If it is only a few times a year, why not just rent a car? Seems like an
obvious solution. If it was once a month then I could see the hesitation but
once every 3 or 4 months that you need a rental shouldn't be a big deal.

------
fragmede
> I have plenty of money

If that's as true as you claim, why wait for the 'cheap' Tesla Bluestar? Jump
in with both feet and get a Model S!

On a more practical note; if you're worried about compatibility, it's Tesla,
the brand that's inventing the field entirely - at worst there will be
adapters to allow backwards compatibility, but more likely the current plug is
relatively future proof.

If it's the battery-swap tech; that works on _current_ Model S's, so that
should be no concern either.

My current car is gasoline powered but I do believe it's the last gasoline car
I'll own. Only time can tell.

------
Dnguyen
Do you embrace new technology or wait for it to get better before you jump in?
The answer to this is the same as your car buying question.

------
wikwocket
Buy a 1-2 year old car in excellent condition, keep it for a few years, then
sell it for almost as much as much as you paid, and get another.

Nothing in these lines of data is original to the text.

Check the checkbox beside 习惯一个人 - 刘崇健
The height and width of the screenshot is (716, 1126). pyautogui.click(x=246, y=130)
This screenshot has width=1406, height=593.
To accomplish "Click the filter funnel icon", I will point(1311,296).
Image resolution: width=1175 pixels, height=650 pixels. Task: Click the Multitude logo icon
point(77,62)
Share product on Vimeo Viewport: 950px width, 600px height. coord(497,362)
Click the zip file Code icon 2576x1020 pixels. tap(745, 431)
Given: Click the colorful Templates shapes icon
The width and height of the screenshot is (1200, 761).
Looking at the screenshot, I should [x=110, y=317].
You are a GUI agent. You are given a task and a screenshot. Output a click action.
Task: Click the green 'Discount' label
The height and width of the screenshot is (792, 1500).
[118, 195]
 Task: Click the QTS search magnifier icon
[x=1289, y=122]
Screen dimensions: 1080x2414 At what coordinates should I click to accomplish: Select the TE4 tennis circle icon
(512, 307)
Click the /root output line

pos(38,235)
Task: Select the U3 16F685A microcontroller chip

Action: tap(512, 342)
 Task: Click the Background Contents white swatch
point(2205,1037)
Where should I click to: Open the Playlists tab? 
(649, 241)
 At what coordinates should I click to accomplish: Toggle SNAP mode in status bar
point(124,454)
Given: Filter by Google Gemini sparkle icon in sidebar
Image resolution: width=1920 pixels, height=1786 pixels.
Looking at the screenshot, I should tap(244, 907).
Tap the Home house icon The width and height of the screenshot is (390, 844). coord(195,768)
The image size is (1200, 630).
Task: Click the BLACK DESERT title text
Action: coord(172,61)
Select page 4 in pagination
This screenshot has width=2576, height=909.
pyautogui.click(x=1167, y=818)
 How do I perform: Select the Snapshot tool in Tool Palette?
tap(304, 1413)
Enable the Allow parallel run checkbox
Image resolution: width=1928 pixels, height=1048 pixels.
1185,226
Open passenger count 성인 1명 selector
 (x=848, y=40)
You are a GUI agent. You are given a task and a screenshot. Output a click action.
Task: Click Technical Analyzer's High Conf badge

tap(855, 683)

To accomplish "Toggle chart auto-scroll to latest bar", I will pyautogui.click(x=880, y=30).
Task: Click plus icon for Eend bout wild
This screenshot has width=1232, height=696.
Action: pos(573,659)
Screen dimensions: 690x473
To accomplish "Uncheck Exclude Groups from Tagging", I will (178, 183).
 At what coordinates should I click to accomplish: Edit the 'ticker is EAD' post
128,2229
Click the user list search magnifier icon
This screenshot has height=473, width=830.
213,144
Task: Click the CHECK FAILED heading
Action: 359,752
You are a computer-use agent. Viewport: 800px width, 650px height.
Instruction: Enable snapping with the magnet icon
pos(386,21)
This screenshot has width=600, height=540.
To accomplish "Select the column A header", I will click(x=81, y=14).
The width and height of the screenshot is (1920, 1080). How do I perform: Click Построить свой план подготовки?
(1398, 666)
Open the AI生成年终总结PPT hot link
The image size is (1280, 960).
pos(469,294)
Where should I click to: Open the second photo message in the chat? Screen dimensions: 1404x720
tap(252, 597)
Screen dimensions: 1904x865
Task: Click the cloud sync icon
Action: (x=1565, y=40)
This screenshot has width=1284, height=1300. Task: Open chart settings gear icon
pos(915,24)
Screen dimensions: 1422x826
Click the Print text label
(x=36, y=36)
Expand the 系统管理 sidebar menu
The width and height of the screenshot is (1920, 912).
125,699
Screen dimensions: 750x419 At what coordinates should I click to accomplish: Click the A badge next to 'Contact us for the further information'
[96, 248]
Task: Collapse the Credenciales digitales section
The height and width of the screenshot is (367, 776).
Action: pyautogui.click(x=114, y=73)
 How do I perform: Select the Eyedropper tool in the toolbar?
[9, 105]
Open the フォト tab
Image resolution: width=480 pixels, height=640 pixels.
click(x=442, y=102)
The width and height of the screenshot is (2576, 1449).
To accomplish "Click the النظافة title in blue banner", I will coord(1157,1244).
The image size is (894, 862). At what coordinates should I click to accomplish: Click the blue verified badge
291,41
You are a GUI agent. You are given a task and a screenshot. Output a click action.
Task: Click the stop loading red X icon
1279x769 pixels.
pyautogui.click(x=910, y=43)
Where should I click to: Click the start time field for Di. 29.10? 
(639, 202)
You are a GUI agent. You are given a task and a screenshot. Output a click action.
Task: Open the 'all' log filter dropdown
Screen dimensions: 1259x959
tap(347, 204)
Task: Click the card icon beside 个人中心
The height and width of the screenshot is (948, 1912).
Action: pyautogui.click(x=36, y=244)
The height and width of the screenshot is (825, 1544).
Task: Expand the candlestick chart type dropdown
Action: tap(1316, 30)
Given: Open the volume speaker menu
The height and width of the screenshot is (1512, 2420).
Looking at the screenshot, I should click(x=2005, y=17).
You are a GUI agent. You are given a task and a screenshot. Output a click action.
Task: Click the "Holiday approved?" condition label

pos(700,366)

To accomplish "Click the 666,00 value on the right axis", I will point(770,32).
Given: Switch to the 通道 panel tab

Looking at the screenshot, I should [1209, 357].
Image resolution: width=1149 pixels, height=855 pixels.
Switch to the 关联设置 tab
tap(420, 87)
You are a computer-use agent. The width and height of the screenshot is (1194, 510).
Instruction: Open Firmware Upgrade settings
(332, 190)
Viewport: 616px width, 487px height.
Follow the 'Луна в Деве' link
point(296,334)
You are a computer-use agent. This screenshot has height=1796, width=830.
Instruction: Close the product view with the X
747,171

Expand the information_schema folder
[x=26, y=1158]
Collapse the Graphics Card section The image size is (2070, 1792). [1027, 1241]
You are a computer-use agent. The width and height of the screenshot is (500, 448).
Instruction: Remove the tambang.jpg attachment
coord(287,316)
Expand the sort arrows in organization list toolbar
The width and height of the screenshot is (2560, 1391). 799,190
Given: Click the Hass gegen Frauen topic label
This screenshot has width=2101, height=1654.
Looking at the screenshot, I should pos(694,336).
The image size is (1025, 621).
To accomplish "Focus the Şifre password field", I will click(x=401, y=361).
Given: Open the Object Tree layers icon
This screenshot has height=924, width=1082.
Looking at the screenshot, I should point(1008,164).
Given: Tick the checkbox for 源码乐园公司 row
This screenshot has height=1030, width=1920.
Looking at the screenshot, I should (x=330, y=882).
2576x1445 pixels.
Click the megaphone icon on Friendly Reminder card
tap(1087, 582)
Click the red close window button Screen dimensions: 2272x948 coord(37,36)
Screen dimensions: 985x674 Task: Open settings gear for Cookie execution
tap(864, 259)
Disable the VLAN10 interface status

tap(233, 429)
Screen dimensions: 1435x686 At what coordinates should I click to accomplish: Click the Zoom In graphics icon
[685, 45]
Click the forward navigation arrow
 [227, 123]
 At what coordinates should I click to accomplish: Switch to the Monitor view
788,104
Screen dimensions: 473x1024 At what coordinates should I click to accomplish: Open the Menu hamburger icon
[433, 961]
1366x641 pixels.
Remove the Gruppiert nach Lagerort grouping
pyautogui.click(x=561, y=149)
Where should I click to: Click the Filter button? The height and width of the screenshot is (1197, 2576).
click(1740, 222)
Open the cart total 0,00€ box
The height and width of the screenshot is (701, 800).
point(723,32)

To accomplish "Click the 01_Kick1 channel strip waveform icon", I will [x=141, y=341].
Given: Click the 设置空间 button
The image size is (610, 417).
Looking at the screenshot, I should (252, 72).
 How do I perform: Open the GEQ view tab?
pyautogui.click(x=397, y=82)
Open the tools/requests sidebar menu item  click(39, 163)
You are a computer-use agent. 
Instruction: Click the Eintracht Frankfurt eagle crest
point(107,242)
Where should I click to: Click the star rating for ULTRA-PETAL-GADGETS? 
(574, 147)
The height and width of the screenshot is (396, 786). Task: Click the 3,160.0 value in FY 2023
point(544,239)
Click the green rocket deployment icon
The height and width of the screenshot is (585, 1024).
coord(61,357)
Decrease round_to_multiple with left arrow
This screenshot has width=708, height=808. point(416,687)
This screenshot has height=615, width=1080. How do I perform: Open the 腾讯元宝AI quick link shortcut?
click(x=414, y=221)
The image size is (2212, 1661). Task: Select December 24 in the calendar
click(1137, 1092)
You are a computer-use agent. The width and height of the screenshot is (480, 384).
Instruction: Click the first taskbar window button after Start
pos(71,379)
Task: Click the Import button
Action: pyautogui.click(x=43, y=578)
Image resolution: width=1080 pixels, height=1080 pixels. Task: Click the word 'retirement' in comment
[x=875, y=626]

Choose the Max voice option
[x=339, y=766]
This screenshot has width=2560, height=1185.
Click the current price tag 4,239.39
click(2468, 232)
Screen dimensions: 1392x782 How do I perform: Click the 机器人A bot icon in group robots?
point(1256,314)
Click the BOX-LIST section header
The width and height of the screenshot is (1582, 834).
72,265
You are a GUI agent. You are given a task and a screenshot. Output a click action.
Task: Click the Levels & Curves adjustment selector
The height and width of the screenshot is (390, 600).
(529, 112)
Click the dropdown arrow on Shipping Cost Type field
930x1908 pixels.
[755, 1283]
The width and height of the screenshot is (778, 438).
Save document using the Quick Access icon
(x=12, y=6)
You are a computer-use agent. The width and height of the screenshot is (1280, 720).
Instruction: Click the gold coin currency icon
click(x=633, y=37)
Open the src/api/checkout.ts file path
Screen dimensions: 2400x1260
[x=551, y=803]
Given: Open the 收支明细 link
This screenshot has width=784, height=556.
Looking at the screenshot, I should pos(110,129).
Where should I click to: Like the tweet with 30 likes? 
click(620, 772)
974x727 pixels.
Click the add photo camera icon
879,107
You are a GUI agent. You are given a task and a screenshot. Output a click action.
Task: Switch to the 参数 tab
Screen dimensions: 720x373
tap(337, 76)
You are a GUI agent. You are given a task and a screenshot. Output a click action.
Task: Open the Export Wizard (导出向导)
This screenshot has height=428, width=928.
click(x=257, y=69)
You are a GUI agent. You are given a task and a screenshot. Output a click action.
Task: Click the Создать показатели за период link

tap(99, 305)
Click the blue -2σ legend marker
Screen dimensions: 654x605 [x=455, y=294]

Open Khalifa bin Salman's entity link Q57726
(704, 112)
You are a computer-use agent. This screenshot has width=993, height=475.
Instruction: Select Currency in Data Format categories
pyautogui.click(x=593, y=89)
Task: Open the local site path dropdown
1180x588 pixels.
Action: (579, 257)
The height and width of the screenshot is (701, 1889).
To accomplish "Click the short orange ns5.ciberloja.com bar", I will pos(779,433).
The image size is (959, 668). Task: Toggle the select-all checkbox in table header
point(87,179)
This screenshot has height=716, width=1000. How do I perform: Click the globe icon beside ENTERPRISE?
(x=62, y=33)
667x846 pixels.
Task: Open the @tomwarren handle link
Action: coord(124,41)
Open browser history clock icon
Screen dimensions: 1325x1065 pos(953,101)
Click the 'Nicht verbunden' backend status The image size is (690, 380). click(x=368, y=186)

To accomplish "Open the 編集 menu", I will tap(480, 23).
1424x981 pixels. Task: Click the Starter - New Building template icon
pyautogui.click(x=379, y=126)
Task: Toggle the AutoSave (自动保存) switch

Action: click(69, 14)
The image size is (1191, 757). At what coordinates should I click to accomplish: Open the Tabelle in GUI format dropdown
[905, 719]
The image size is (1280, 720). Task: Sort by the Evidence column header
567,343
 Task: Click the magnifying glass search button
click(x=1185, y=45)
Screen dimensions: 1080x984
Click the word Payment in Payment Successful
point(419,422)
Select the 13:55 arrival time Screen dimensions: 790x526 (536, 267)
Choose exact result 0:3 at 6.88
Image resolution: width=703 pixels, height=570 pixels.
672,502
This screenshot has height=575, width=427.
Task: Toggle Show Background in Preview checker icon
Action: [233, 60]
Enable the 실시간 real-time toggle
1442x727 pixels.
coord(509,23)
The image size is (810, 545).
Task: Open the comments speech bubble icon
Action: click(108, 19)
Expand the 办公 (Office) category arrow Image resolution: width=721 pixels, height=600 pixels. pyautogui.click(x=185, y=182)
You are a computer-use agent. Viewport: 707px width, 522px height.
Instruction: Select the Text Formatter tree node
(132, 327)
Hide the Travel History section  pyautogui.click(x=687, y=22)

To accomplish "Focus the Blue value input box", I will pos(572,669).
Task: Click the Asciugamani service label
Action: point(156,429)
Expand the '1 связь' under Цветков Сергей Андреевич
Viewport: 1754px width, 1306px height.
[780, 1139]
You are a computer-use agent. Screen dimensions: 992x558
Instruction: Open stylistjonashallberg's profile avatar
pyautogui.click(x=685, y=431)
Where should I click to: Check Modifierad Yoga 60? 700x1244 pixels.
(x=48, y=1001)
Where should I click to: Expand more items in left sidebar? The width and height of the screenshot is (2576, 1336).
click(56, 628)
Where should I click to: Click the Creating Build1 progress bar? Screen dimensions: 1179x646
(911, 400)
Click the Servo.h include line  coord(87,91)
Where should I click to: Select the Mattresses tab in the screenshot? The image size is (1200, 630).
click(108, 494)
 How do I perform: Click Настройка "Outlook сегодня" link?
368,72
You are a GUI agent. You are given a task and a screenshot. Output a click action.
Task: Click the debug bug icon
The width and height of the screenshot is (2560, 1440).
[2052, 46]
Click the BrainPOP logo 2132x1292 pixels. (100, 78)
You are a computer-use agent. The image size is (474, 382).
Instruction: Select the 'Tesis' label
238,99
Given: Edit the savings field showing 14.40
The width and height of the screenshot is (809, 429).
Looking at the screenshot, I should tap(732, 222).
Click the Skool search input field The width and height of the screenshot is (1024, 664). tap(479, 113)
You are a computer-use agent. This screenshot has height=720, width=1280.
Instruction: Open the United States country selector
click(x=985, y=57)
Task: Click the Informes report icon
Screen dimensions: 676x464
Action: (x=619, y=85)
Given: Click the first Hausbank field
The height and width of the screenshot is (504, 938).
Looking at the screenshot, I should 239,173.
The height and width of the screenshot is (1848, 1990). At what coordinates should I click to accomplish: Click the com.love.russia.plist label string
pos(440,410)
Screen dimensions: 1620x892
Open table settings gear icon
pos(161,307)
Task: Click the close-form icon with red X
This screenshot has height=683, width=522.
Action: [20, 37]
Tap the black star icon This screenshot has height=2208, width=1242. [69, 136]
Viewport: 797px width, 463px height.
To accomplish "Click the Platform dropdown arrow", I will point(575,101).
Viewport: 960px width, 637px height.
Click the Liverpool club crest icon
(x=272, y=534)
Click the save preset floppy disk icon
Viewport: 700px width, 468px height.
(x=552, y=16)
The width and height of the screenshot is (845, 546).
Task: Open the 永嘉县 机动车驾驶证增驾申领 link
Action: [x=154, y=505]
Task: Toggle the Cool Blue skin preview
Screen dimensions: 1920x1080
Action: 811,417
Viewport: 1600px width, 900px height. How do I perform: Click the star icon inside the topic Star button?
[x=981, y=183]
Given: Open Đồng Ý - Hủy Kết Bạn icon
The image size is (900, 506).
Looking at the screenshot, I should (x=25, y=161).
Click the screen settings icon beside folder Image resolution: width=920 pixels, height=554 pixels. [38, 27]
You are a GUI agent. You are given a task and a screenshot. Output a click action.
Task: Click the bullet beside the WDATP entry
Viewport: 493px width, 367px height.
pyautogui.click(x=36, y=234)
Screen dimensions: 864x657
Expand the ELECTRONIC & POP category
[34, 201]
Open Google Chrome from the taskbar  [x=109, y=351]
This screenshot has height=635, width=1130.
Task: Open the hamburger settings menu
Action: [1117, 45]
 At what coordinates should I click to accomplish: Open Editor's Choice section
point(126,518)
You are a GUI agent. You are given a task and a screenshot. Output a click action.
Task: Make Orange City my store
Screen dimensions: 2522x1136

No upcoming
development is going to change the automotive industry such that a used car in
good condition will not be worth something.

Pro tip: this is good advice for buying any type of car at any time.

------
notahacker
A brand new car is going to depreciate rapidly in value and start to
accumulate wear and tear whether Tesla disrupts the market or not.

------
joeyblake
I definitely feel like the next 5 years are going to drastically change in the
tesla direction.

Which is why i'm waiting.